** Opening PROVIDED MATERIAL block **
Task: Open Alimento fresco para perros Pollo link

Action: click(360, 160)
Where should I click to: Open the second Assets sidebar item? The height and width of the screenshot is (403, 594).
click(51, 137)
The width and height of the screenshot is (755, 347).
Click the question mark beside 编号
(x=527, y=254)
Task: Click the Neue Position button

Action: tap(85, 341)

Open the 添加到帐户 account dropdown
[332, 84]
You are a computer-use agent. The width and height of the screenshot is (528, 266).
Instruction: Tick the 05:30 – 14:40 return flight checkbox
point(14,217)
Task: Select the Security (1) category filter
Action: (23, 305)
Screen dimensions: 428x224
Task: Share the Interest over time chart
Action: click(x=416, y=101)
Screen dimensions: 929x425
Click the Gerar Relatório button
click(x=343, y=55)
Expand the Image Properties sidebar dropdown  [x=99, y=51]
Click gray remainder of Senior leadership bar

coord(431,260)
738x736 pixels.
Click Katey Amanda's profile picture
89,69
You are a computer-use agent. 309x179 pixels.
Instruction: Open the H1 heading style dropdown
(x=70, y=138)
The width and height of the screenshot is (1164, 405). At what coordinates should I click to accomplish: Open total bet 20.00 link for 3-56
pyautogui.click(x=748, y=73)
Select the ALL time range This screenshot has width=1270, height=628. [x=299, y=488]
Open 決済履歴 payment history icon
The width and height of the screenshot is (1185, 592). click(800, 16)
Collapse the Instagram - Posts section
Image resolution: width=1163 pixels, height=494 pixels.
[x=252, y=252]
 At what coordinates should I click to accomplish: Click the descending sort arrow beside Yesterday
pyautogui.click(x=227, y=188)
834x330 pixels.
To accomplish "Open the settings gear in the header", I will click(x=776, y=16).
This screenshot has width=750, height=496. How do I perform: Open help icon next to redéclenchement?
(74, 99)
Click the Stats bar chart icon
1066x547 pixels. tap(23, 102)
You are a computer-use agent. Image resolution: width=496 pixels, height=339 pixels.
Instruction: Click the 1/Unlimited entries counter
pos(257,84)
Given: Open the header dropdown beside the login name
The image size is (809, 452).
** Closing PROVIDED MATERIAL block **
- **THE PROBLEM**: Please work out how many lines in the records hold the string "header", and give only the number.

- **WORKED SOLUTION**: 2